Stored entries
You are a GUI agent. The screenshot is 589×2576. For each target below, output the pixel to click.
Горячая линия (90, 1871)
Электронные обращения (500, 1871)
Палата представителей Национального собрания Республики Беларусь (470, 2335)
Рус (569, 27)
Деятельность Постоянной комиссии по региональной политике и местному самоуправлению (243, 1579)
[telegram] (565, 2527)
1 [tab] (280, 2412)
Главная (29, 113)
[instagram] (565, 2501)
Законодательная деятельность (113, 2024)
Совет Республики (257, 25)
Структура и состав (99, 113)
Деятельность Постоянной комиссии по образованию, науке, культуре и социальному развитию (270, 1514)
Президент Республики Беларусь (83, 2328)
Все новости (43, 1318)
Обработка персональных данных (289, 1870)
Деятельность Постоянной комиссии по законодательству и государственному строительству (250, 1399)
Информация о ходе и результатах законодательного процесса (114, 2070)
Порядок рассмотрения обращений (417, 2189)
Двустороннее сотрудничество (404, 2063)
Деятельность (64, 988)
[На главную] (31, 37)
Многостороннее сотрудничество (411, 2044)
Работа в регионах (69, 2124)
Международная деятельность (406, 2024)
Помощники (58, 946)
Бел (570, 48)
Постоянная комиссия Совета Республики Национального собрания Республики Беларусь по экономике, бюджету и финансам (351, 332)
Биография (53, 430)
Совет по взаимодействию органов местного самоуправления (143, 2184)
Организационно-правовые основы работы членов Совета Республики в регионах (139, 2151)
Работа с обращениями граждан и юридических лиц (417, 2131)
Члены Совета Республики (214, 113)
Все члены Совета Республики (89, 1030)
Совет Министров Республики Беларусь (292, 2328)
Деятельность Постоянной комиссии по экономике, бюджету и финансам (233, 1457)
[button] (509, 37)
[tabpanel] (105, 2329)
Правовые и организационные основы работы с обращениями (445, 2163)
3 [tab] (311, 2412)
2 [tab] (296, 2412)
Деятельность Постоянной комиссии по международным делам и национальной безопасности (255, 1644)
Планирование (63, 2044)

Work instructions
Where a line in the records above includes the string "регионах", show it.

Response area
Работа в регионах (69, 2124)
Организационно-правовые основы работы членов Совета Республики в регионах (139, 2151)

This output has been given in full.